Der Körper fungiert also nicht nur als Medium, das den Habitus ausdrückt, sondern er dient förmlich als Speicher sozialer Erfahrung.

Aus der semiotischen Betrachtung der Architektur lassen sich Darstellungsregeln für den Entwurf ableiten. Architektur ist Kommunikation, sie ist gesellschaftlich codiert, sie disponiert für einen funktionalen Gebrauch, sie bezeichnet funktionale und symbolische Bedeutungen, diese Bedeutungen sind mithilfe von Codes lesbar. Auch  in diesem Zusammenhang argumentieren Entwerfer rhetorisch.

Texte, einzelne Wörter und physische Modelle dienen, wie Bilder als visuelle Darstellungen. Diese verschaffen dem Entwerfer einen direkten Zugang zu Informationen, die sie in sich tragen und helfen Entwurfsprobleme zu lösen.

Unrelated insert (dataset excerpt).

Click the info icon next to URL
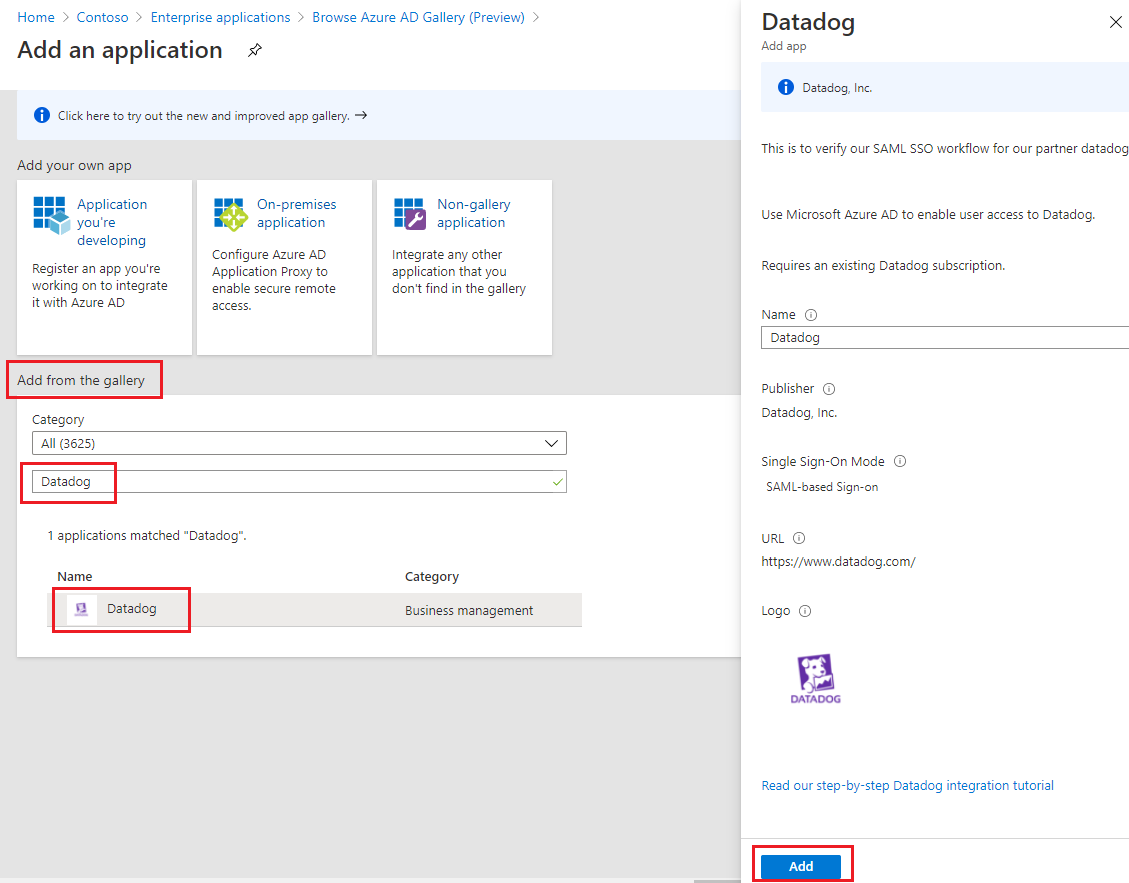This screenshot has height=883, width=1129. 799,539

Der Entwurfsprozess läuft stufenförmig ab. In der ersten Stufe werden so viele Informationen als möglich gesammelt. In dieser Stufe wird noch nicht gewertet, es wird ein Interpretationsspielraum gebildet. In der zweiten Stufe wird die Problemstellung erkannt, das ermöglicht Antworten auf spezifische Fragen zu finden. Die dritte Stufe konstituiert sich als ordnendes Element in diesem Ablauf. Durch Skizzieren werden eine Reihe von Formen, die zueinander Bezug haben, getestet und zugeordnet. Der Generierungsprozess endet wenn der Entwerfer eine Form akzeptiert hat und er beginnt, sie mit kommunikationsunterstützenden Elementen zu versehen.

Die explorative Zeichnung unterstützt interaktive Vorstellungen, durch laufende Produktion von Bildern, die eine Schlüsselposition im visuellen Denken haben. Beim Arbeiten ohne Skizzen oder der Verwendung von abstrakten Darstellungen werden ähnliche visuelle Denkprozesse in Gang gesetzt.

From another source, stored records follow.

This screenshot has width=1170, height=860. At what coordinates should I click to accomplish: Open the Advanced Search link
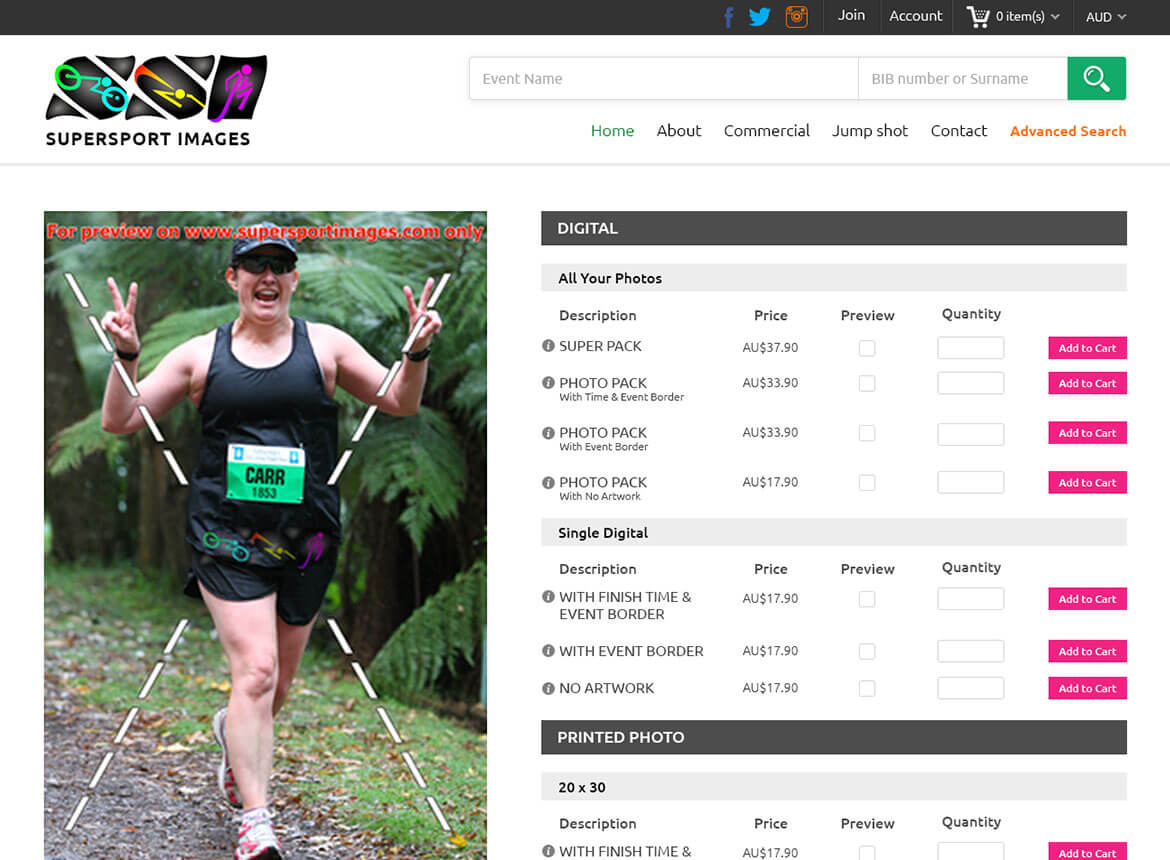pos(1067,131)
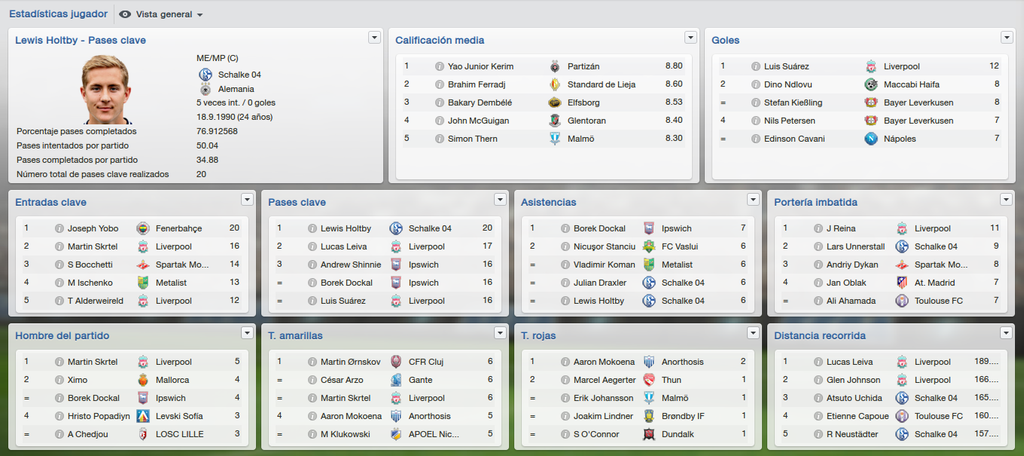Open the Vista general dropdown
Screen dimensions: 1024x456
161,14
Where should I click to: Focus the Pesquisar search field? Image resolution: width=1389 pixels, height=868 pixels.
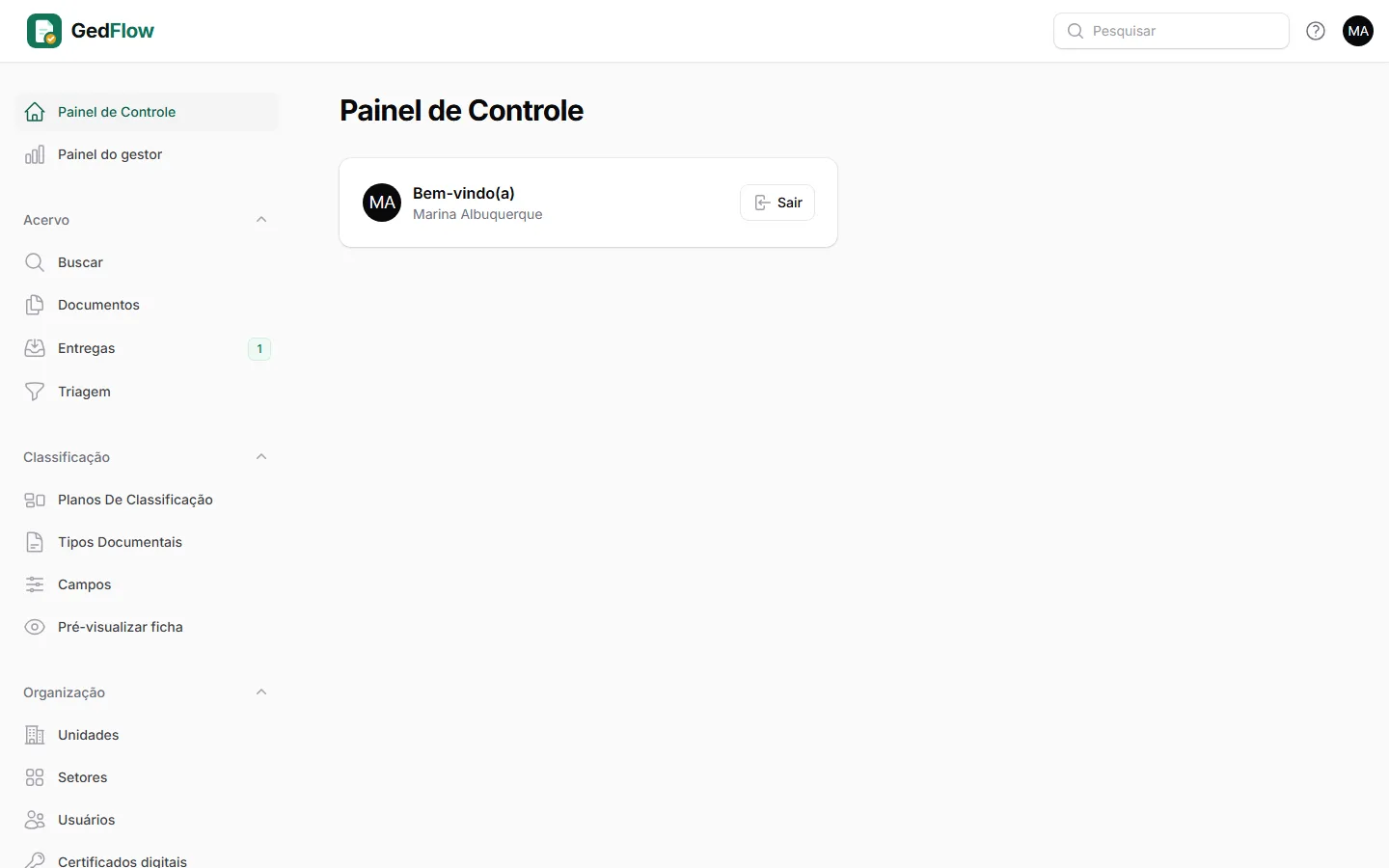tap(1171, 31)
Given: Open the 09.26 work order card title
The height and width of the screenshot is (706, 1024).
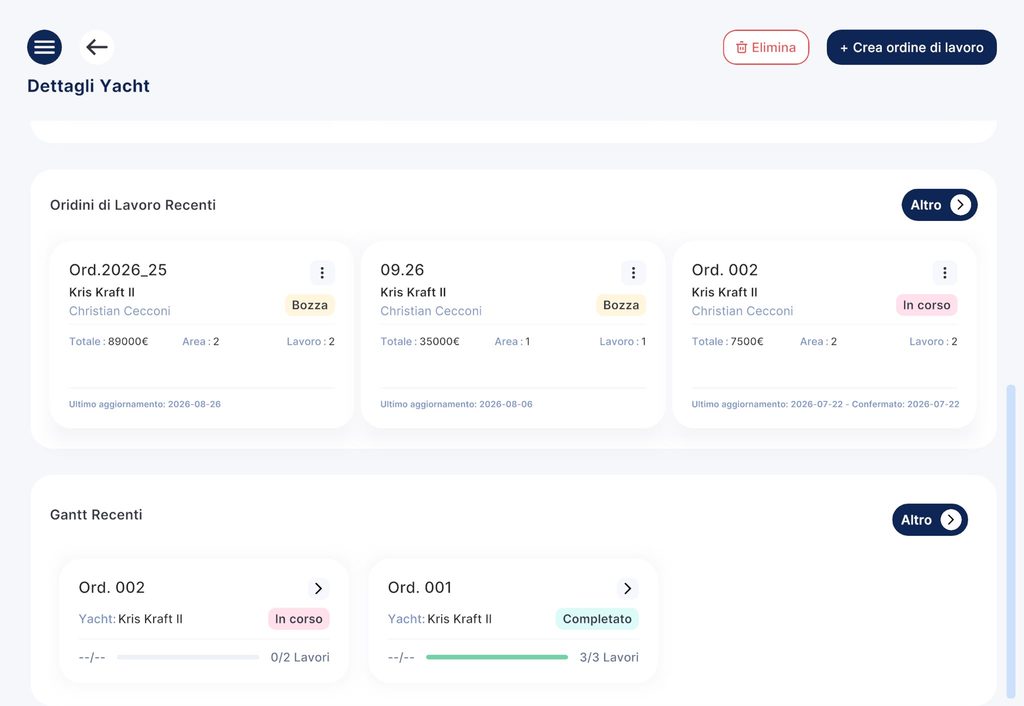Looking at the screenshot, I should 402,270.

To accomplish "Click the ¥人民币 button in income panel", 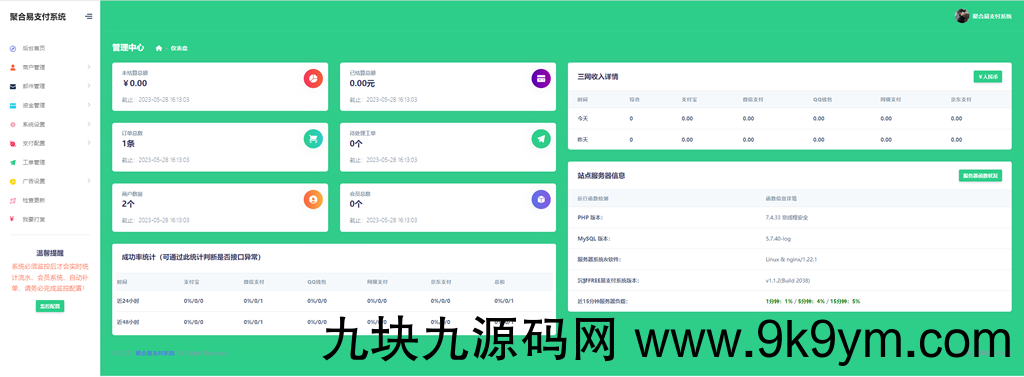I will [987, 76].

Ähnlich dem Skizzenpapier, das als transformatorisches Medium dient, stellt der Raum eine Auswahl an metaphorischen Bedeutungen dar, einen Raum von Ambiguitäten. In seiner letztgültigen Unbestimmtheit bildet auch Er einen Möglichkeitsraum, der den Prozess determiniert.

Die Erkenntnisse aus dieser Arbeit haben weiterführende Fragen über Beziehungen zwischen explorativem Zeichnen, performativen Elementen, der Körperlichkeit, Zusammenhänge in der Bildwissenschaft und vieles mehr, aufgeworfen.

Unmittelbar aber wird evident, dass dem explorativen Zeichnen originäre Wissensproduktion zuzugestehen ist. Wie sich gezeigt hat, wird Potentialität nicht einfach durch Wahrnehmung erkannt, sondern sie ist determiniert von komplizierten psychologischen und neurologischen Mechanismen, Emotionen, Gewohnheiten und der persönlichen Erfahrung.

Zum handlungsfähigen Individuum im Prozess des explorativen Zeichnens aber machen uns inkorporierte körperlichen und habituelle Erfahrungen und die Gesetzmäßigkeiten des Feldes.